Fri. Jun 21st, 2024

Over Thanksgiving break, my mom and I made the holy commute to see “Fantastic Beasts: The Crimes of Grindelwald” in theaters. At this point in my life, I feel compelled to see any and all new “Harry Potter” films, regardless of their quality. This brings me to the sad truth I’ve had to accept as of late: the sequel to “Fantastic Beasts” is not so fantastic. For all intents and purposes, the film “The Crimes of Grindelwald” is a crime against audience members and “Harry Potter” lovers worldwide.

I must say, J.K. Rowling really outdid herself with this latest catastro-piece. This criticism comes from a devout “Harry Potter” fan, so it pains me a bit to pick this movie apart. I’ve read all seven “Harry Potter” books, seen all eight movies and have bought literally every single Gryffindor-related item I can get my grubby little paws on. I’m not saying I could screen write a better film, but I am going to point out some very sloppy mistakes made in the movie. Sloppy mistakes which, in my opinion, could have been easily avoided with a bit of planning and forethought.

First, Minerva McGonagall was featured in this movie as a teacher at Hogwarts before she was born. Let me say this again: before she was born. According to Pottermore, J.K. Rowling’s famous, franchise-espoused website, McGonagall was born on October 4, 1935. “The Crimes of Grindelwald” takes place in 1927. How does it make sense that we see Professor McGonagall chastising students during a flashback depicting Newt Scamander as a young, Hufflepuff student? Well, it doesn’t. It simply doesn’t.

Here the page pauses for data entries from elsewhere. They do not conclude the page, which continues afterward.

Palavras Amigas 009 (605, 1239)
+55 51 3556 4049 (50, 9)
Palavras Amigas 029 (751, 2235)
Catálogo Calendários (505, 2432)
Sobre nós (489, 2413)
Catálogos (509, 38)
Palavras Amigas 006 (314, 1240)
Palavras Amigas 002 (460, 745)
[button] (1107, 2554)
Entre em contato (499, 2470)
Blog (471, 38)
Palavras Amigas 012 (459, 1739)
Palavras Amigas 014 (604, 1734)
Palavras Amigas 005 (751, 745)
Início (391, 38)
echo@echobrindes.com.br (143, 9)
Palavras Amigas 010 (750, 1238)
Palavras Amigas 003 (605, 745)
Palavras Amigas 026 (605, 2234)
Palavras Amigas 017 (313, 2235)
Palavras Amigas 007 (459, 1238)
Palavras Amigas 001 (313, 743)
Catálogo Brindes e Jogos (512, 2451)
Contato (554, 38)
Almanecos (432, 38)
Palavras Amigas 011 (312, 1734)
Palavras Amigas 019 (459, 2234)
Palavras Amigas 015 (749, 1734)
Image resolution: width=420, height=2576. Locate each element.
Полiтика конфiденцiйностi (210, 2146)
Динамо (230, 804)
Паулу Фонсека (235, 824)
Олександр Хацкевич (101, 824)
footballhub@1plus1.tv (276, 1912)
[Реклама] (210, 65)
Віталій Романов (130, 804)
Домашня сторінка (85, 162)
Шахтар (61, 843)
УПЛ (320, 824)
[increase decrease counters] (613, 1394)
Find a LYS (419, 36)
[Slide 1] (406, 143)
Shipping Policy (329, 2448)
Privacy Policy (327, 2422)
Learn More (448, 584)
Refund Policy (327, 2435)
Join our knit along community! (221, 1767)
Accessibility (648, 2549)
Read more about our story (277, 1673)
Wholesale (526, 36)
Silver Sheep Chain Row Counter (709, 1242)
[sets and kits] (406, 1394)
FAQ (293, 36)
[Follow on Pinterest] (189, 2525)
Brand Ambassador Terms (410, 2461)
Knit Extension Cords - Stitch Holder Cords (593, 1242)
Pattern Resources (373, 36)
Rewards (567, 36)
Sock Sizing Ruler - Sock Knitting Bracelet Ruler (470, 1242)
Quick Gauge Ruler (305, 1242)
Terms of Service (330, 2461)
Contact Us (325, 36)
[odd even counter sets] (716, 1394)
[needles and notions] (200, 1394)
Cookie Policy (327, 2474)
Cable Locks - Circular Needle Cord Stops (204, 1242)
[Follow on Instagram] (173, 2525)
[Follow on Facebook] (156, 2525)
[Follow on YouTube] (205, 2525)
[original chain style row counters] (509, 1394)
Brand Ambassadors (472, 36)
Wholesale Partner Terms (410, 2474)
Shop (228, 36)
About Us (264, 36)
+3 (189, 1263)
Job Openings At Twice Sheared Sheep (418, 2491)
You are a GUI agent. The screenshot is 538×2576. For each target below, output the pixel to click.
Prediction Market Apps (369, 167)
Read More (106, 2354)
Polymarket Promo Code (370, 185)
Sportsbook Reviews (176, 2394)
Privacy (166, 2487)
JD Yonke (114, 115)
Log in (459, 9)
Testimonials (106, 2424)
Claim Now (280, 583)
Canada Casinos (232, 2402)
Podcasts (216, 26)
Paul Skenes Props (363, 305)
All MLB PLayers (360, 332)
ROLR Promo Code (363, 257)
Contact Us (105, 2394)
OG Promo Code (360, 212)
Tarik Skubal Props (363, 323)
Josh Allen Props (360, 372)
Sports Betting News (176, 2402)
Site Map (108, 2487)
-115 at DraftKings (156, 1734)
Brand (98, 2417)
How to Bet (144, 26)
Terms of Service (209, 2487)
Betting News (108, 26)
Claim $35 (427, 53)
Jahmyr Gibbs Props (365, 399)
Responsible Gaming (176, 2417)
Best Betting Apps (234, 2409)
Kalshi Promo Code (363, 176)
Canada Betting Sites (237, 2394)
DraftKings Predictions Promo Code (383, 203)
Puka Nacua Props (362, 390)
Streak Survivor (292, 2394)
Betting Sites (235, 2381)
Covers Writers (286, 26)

Second, young Dumbledore is shown teaching Defense Against the Dark Arts, when it is common knowledge amongst fans that he taught Transfiguration before becoming the headmaster at Hogwarts. Sure, it’s cool seeing Jude Law teaching students how to battle a boggart, but it really doesn’t sit nicely in the canon of the series. Aside from this mistake, Law does a lovely job depicting young Dumbledore, and I really wish he had more screen time. Audience members saw Dumbledore for a cumulative fifteen minutes out of a total run time of 2 hours and 13 minutes.

Third, Scamander casts the spell Accio at one point to summon his badger-like Niffler to him. The problem with this small action is that charms don’t work like that, at all. A witch or wizard can’t summon living things using the Accio charm. Regarding Accio, Harry Potter Wiki states: “[the spell] will not work on living things, although they may be moved by summoning an object they are wearing or holding.” I might be being picky, but if J.K. Rowling spends years world-building in her initial seven books, it’s kind of depressing to see her quickly tear the universe down in a single movie.

I’ll take a moment to point out what I did like about the movie: Newt Scamander. The quirky and lovable zoologist is again our protagonist in this sequel, adding an organic and whimsical element to the story. He returns to us with his adorable Niffler and green, praying-mantis-like Bowtruckle comfortably tucked in his briefcase, aiding him in several instances. Even though Scamander doesn’t belong in the plot of the second movie, which pertains to a huge battle between Grindelwald and Dumbledore, it’s still nice to see Eddie Redmayne bringing his acting talents to the screen.

Overall, I enjoyed the movie, but still consider it a fan-fiction which needed considerable fact-checking before its publication.

Doménica Castro is a third-year student majoring in communication studies with a minor in Spanish.